PubPat should be careful what it wishes for: I think the more likely scenario (but only slightly so) is that SCOTUS will grant cert and then reverse the CAFC on the finding of standing for the one plaintiff, thus throwing out the case without touching the patentability question.

Kevin,

The "surprise" would have been the ACLU NOT filing a petition for cert.

Your characterization of the ACLU's grossly distorted question no. 1 (Are human genes patentable?) is much too kind. I won't be. For asserting such utter nonsense, the "hypocritical, two-faced, and forked-tongue" ACLU should be knocked on their legal keester. Whether SCOTUS will entertain such legal drivel is another matter.

FC,

Edible shorts? How tasty are they? Are they patent-eligible? Just kidding, couldn't resist.

And your points are very well taken.
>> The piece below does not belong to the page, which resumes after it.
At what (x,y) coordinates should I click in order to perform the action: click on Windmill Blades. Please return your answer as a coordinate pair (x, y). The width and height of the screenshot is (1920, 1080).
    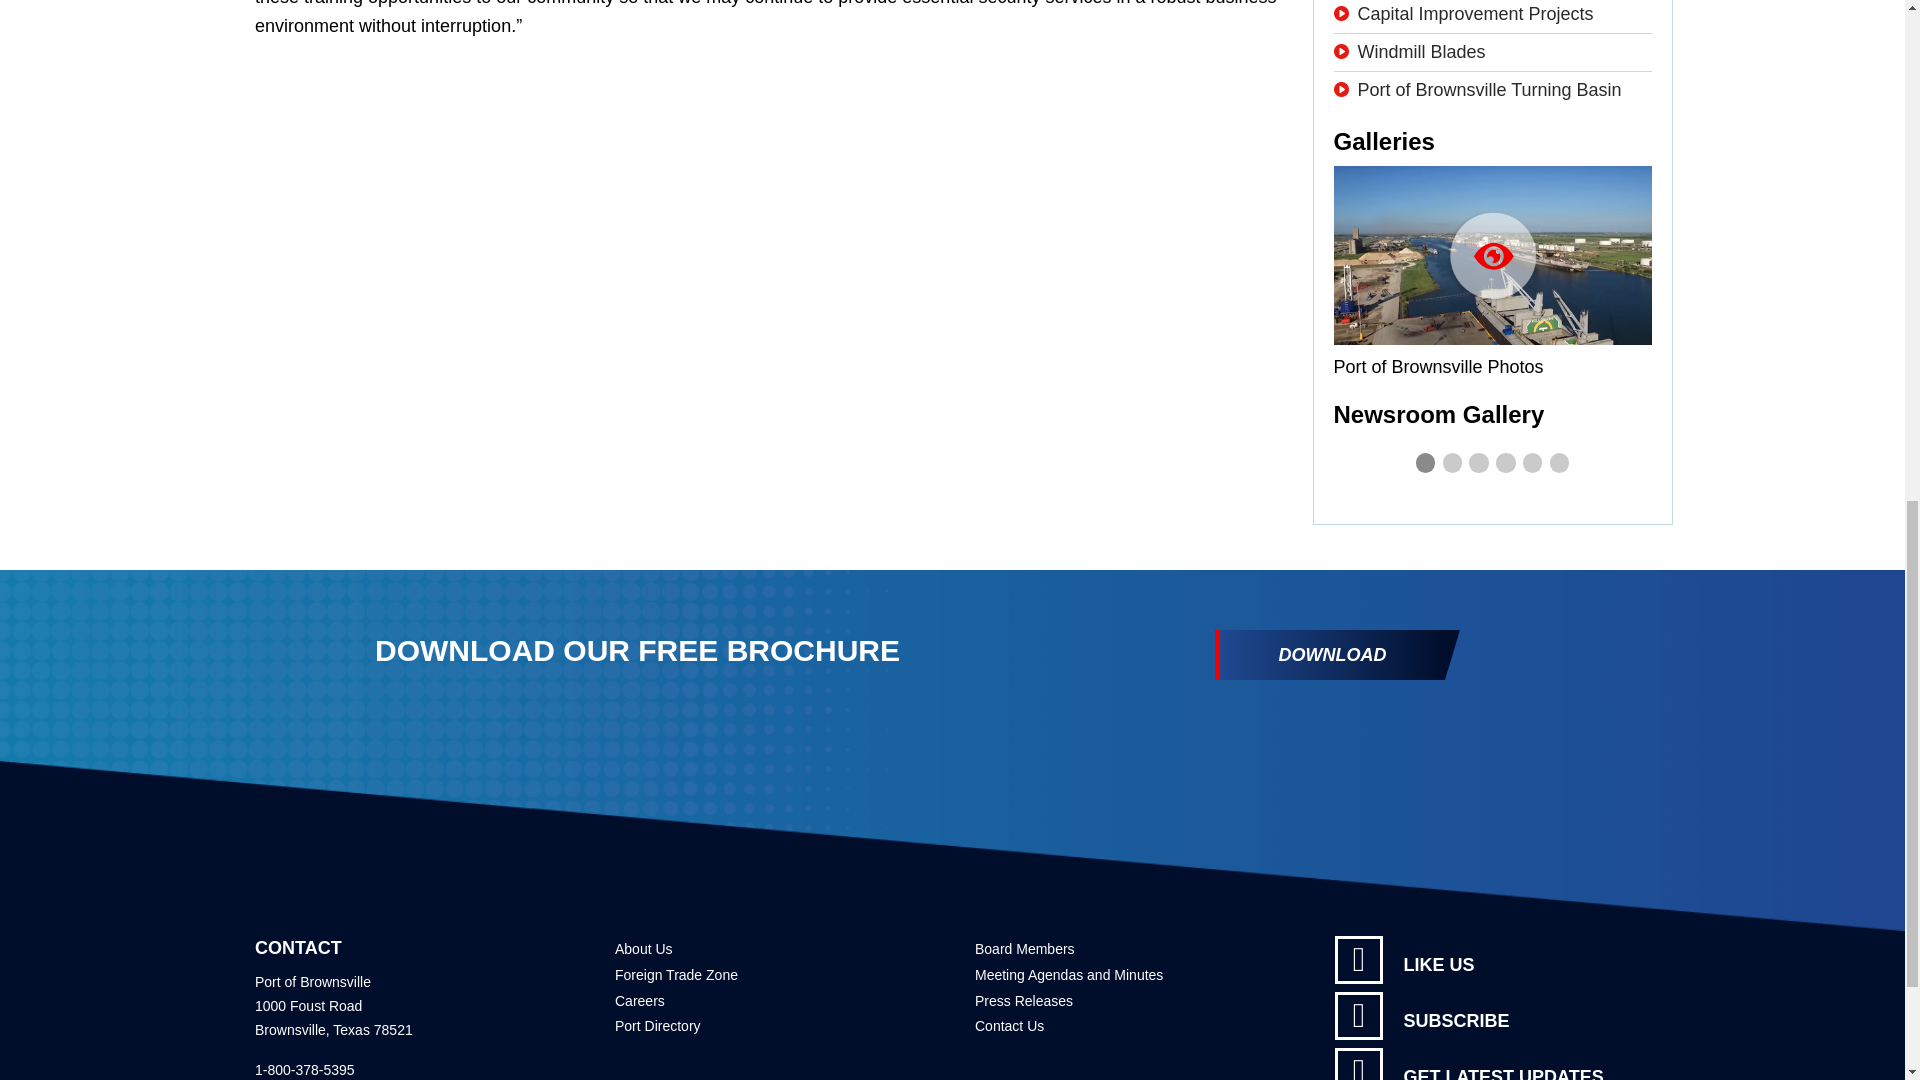
    Looking at the image, I should click on (1422, 52).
As is often said, "be careful of what you wish for" PubPat (another organizaiton with an "agenda" like the ACLU's).

" so that members of the public affected by a patent but not threatened by suit would have standing."

I think you mean not directly threatened by name and/or letter. So far as I'm aware the story is that the people here denied standing would definitely be sued if they tried to perform the test. Under the instant patent and others.

"PubPat should be careful what it wishes for: I think the more likely scenario (but only slightly so) is that SCOTUS will grant cert and then reverse the CAFC on the finding of standing for the one plaintiff, thus throwing out the case without touching the patentability question."

How is that anymore a loss for the ACLU than what they have now? They're already 100% lost as is. The claims that got invalidated under 101 will not magically allow any of the doctors to do the testing without being sued.

Any word on when the certiorari decision is expected?

The comments to this entry are closed.